El miedo tribal, casi comunitario, en el que estamos inmersos desde hace dos meses parece, más que un fenómeno puntual, el síntoma de un profundo cambio de paradigma mental. Vivimos un nuevo milenarismo alimentado por las analogías. Los hechos históricos nunca se repiten de idéntico modo, pero la lectura del pasado siempre ha influido en nuestra forma de entender el incierto presente. Hay cosas inmutables. Eternas. Cuando una sociedad cree ser víctima de alguna forma de apocalipsis –el COVID-19, en cierto sentido, lo es– su forma de pensar cambia. Y no siempre para mejor. Al calor de las pandemias crecen antiguas profecías, nacen iglesias apocalípticas, cunde la superstición y se propaga el pánico. Por supuesto, ya no habitamos en una sociedad de monjes, guerreros y labriegos, como ocurría en la Edad Media, pero el progreso (y sus disfraces) no nos hace inmunes a los temores psicológicos, que son universales y no se ciñen ni a un espacio concreto ni a un tiempo tasado. 

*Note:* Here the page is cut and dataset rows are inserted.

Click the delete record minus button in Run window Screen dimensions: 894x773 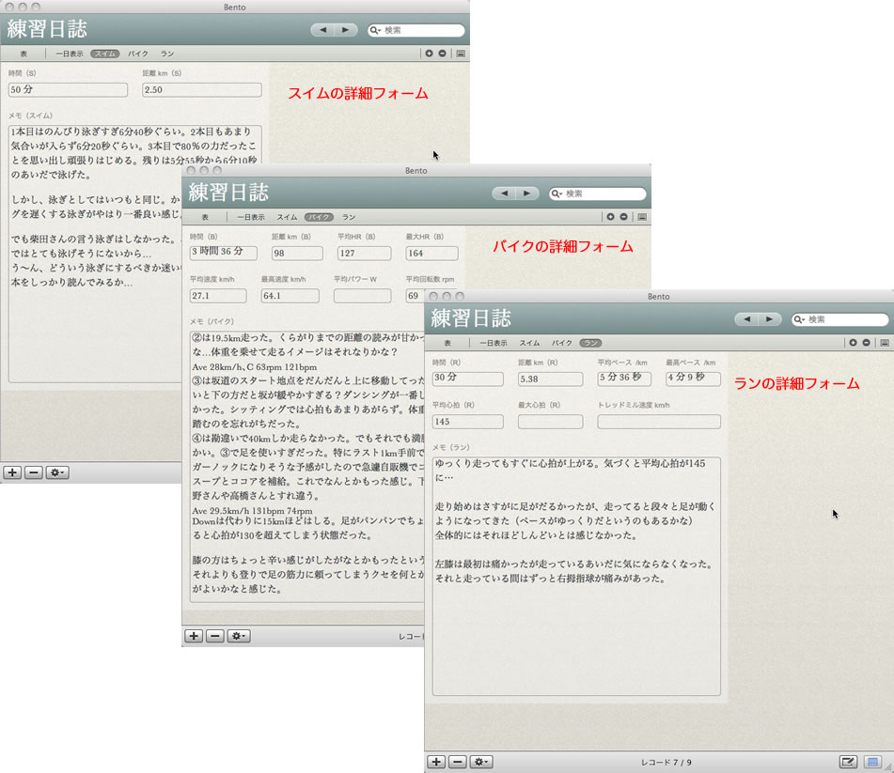(458, 762)
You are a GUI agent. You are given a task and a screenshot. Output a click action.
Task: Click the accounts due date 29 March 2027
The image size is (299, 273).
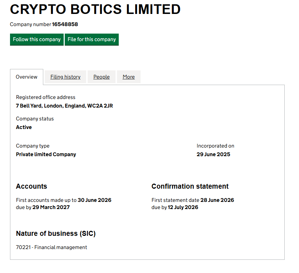click(50, 207)
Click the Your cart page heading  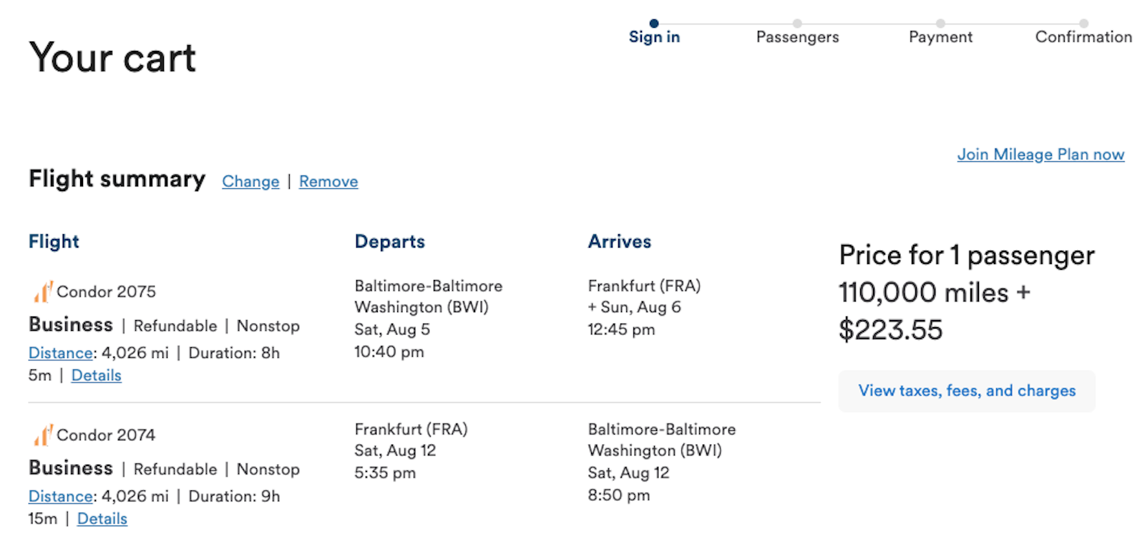click(112, 57)
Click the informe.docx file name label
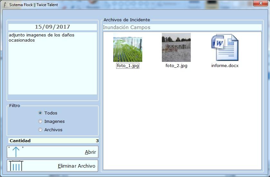The height and width of the screenshot is (177, 270). click(x=225, y=65)
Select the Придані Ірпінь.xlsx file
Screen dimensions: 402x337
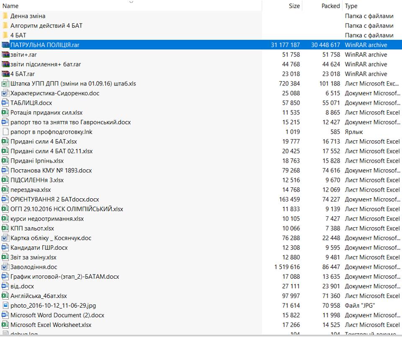tap(37, 161)
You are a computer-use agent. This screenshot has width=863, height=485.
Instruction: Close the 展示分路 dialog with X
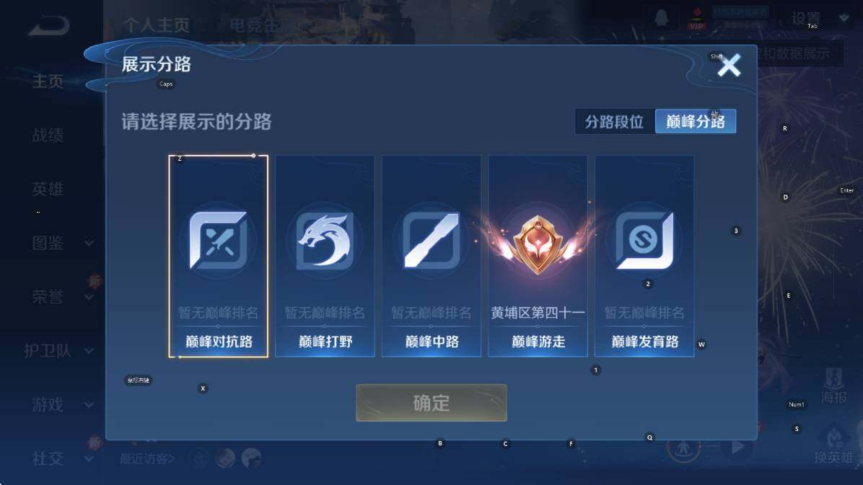pyautogui.click(x=730, y=66)
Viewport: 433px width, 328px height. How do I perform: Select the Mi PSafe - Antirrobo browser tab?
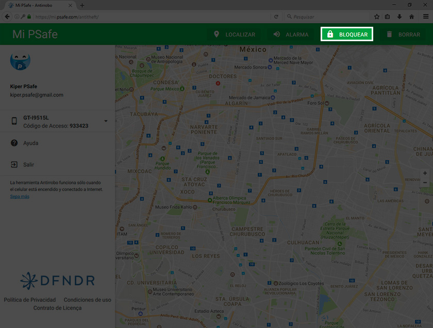[x=37, y=5]
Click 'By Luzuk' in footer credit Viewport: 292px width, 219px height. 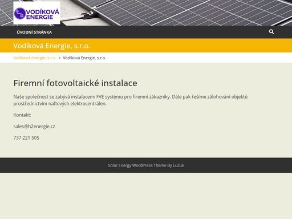tap(176, 165)
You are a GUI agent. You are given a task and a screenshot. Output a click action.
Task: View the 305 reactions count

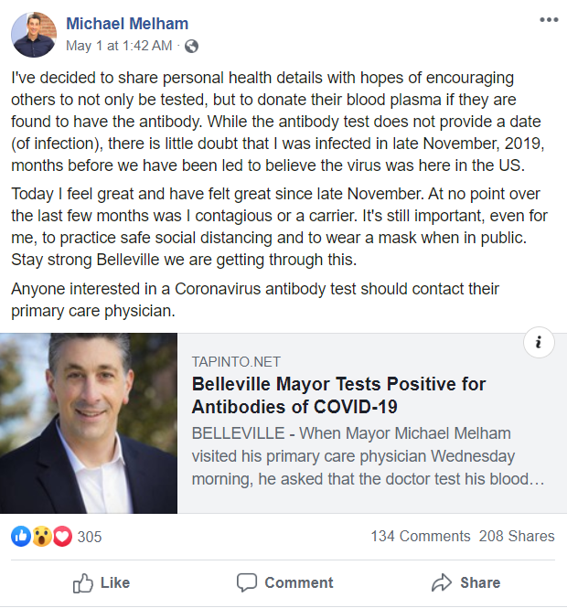(x=90, y=537)
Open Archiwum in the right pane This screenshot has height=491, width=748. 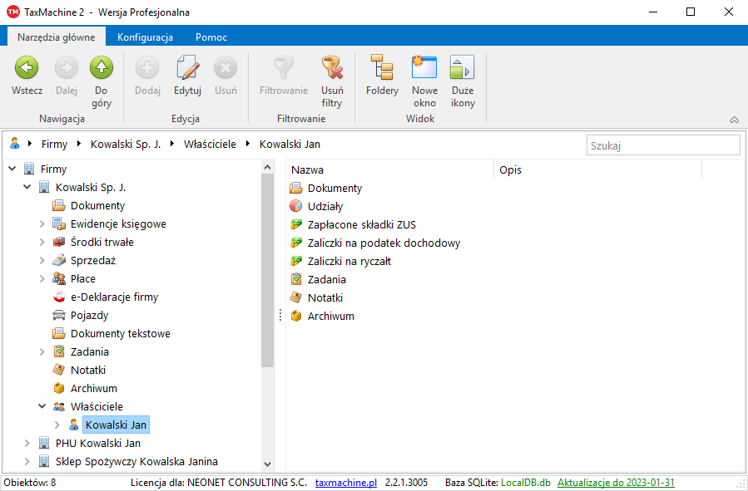click(330, 317)
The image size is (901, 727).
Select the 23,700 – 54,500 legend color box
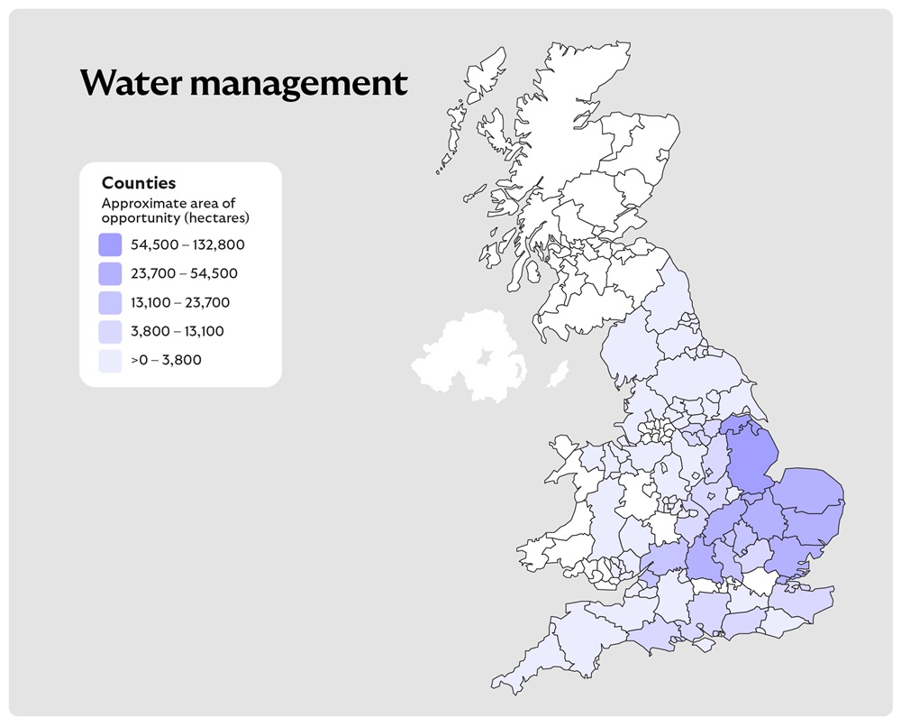pyautogui.click(x=109, y=273)
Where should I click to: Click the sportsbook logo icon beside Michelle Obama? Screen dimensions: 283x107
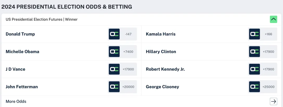pyautogui.click(x=114, y=52)
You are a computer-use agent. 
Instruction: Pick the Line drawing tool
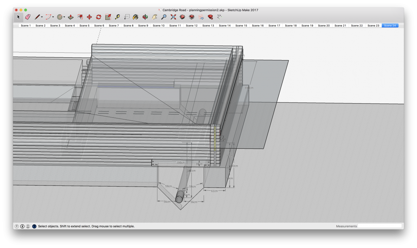[36, 16]
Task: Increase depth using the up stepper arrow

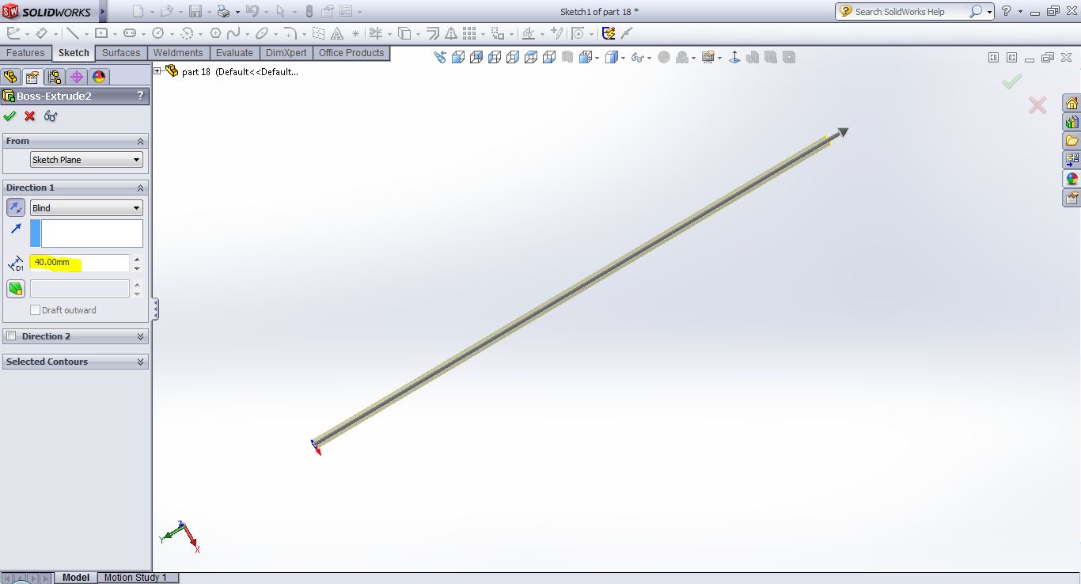Action: (137, 259)
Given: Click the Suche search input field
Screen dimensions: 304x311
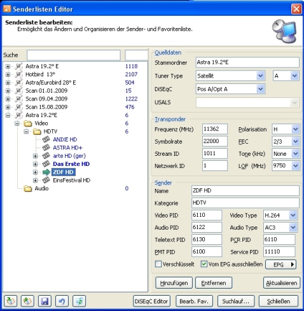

A casi todas las epidemias de Occidente les ha seguido una reacción cultural contradictoria. Por un lado, se extiende el sentimiento trágico de la vida, que diría Unamuno; por otro, resurge el hedonismo súbito. Son actitudes tan antiguas como el tiempo, condensadas en dos de los grandes tópicos literarios: por un lado, el carpe diem; por otro, el ubi sunt. El vitalismo del Renacimiento, por ejemplo, es incomprensible sin tener presente los efectos de la visión medieval sobre la muerte, causada por las grandes epidemias de peste que, siguiendo las rutas comerciales, exactamente igual que ahora, se extendieron por todo el orbe conocido en el siglo XIV. 

Nuestros actuales trastornos económicos ya no se refieren al fenómeno de los señoríos vacantes, propios de aquellos siglos lejanos, pero sí tienen repercusión bursátil. De la crisis del coronavirus emergerá una mentalidad distinta. Nada volverá a ser igual. Es un hecho histórico que las sucesivas y terribles pandemias medievales –peste, malaria, cólera, tifus y lepra– acabaron con el feudalismo, tocado antes por la crisis económica y las revueltas campesinas, del mismo modo que el coronavirus ha sacado de su eje a la economía global y ha trastocado la rutina de todos, devolviéndonos miedos ancestrales que parecían disueltos, imposibles. 

Entonces, igual que ahora, el miedo favoreció el populismo de los pobres contra los ricos y extendió el odio contra las minorías, a las que se les colgaba el sambenito del mal sobrevenido. Da pavor releer el Decamerón de Boccaccio: “La tribulación y el espanto habían entrado en el pecho de los hombres y las mujeres, un hermano abandona al otro, el tío al sobrino y la hermana al hermano; la mujer a su marido, y lo que es casi increíble, los padres y las madres evitan atender a los hijos como si no fuesen suyos”.

El terror es el sentimiento más libre que existe. El pánico virtual, característico de nuestra era, es aún peor porque no se sustenta en hechos ciertos, sino en elucubraciones expandidas a través de teléfonos móviles. Vivimos en un mundo en el que la verdad y la mentira se han vuelto indistinguibles. Todo es posible. Incluido un retorno a las creencias de la Edad Oscura.